▶ TASK TO CARRY OUT:
Edit the listing from the line containing "The image size" through the end, swapping "image size" for "screenshot size" and leaving everything else unchanged. Return only those lines, without the pictures.

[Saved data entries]
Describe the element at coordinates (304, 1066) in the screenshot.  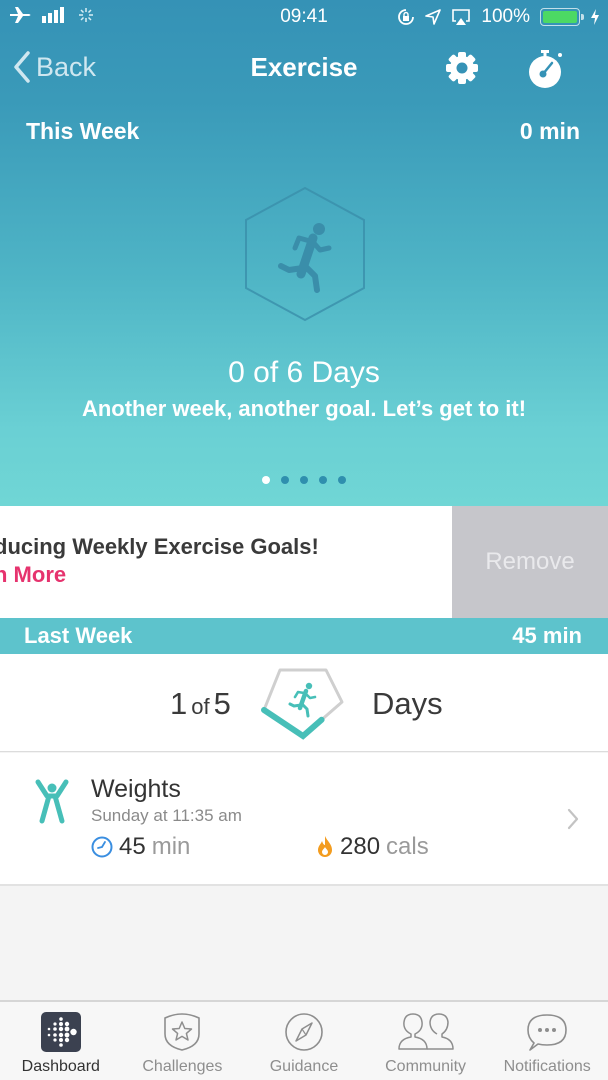
I see `tab-label: Guidance` at that location.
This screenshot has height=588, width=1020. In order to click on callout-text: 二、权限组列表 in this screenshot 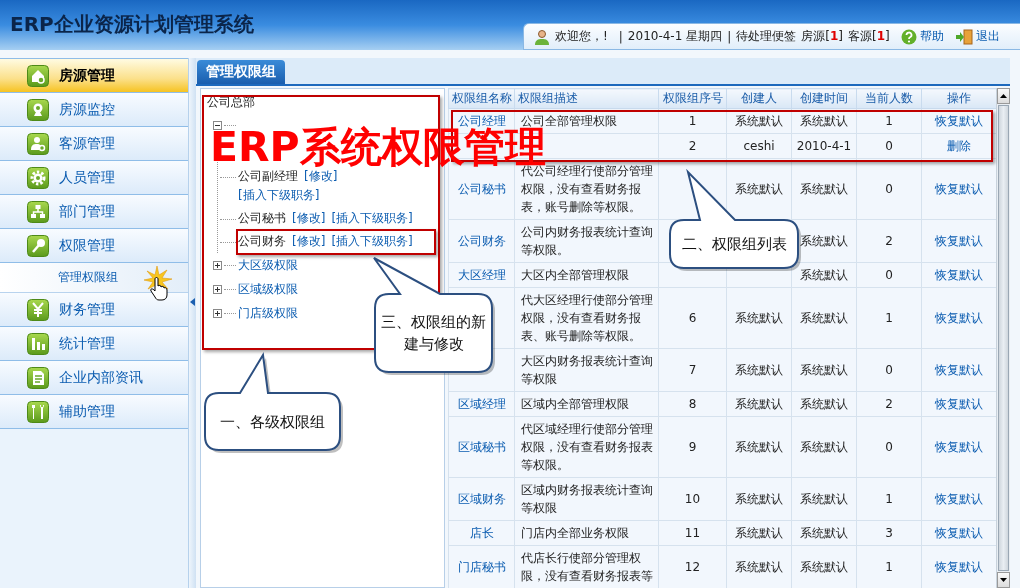, I will do `click(734, 244)`.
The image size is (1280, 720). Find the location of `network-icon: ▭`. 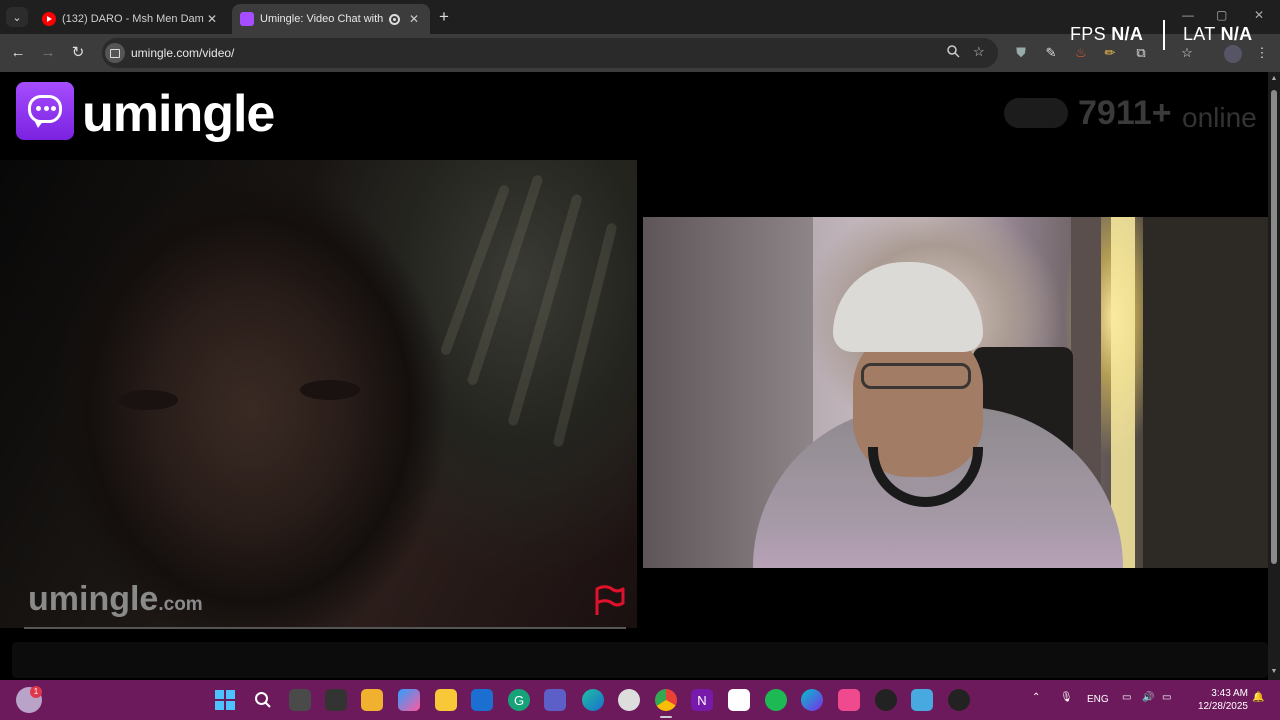

network-icon: ▭ is located at coordinates (1126, 698).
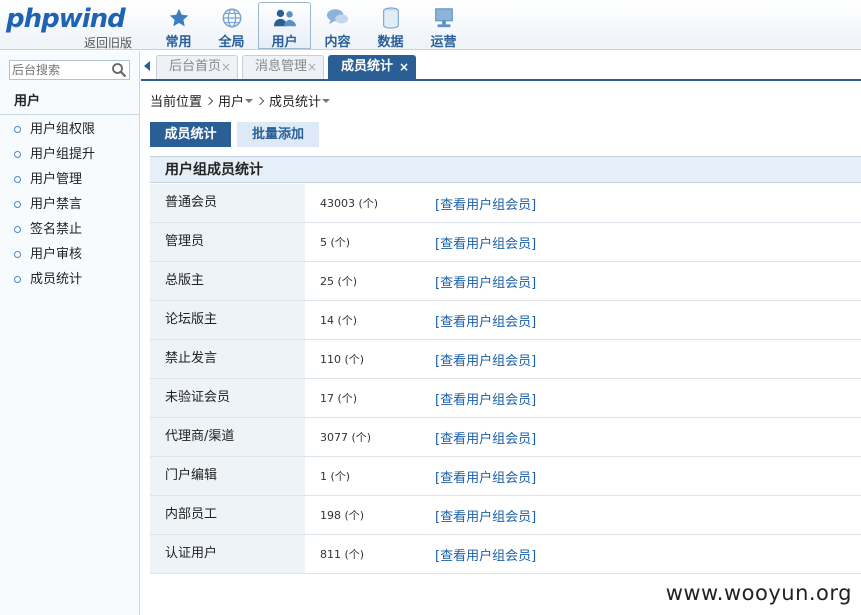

▶ WORKED SOLUTION:
The screenshot size is (1280, 720). Find the location of `network-icon: ▭`. 

network-icon: ▭ is located at coordinates (1126, 698).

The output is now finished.